#### WHAT YOU NEED TO DO
The answer must consist solely of the line containing "This screenshot has height=366, width=829." and every line after it in the records below, through the last, each reproduced exactly.

#### PROVIDED RECORDS

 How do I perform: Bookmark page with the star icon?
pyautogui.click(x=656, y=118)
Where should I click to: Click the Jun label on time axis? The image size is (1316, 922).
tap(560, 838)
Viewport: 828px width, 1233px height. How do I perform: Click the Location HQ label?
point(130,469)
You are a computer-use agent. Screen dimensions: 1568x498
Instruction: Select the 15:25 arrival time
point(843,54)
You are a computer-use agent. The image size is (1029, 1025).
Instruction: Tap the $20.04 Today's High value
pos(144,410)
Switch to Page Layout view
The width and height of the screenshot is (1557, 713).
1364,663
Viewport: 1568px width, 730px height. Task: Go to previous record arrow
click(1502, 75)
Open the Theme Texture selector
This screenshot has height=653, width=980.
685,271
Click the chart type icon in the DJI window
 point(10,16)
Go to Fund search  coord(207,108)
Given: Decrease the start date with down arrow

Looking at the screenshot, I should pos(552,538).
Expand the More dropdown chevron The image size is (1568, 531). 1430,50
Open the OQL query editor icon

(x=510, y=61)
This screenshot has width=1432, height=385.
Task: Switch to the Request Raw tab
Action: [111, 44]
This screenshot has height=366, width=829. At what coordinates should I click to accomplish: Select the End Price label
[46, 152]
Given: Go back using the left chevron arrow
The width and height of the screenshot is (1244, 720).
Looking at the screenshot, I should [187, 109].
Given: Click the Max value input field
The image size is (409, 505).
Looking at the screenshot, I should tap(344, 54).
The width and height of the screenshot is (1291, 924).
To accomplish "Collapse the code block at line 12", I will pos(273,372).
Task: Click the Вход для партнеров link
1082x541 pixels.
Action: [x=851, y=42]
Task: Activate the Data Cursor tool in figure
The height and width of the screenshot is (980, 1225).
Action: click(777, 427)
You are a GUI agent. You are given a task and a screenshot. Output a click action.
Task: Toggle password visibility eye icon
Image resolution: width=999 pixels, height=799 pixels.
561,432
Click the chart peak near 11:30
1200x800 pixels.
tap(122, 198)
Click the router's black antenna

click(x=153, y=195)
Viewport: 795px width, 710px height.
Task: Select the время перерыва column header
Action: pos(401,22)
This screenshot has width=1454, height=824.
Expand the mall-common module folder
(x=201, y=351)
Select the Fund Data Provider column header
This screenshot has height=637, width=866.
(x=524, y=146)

#### RESPONSE AREA
This screenshot has height=366, width=829. At what coordinates should I click to accomplish: Select the End Price label
[46, 152]
Given: Go back using the left chevron arrow
The width and height of the screenshot is (1244, 720).
Looking at the screenshot, I should [187, 109].
Given: Click the Max value input field
The image size is (409, 505).
Looking at the screenshot, I should tap(344, 54).
The width and height of the screenshot is (1291, 924).
To accomplish "Collapse the code block at line 12", I will pos(273,372).
Task: Click the Вход для партнеров link
1082x541 pixels.
Action: [x=851, y=42]
Task: Activate the Data Cursor tool in figure
The height and width of the screenshot is (980, 1225).
Action: click(777, 427)
You are a GUI agent. You are given a task and a screenshot. Output a click action.
Task: Toggle password visibility eye icon
Image resolution: width=999 pixels, height=799 pixels.
561,432
Click the chart peak near 11:30
1200x800 pixels.
tap(122, 198)
Click the router's black antenna

click(x=153, y=195)
Viewport: 795px width, 710px height.
Task: Select the время перерыва column header
Action: pos(401,22)
This screenshot has width=1454, height=824.
Expand the mall-common module folder
(x=201, y=351)
Select the Fund Data Provider column header
This screenshot has height=637, width=866.
(x=524, y=146)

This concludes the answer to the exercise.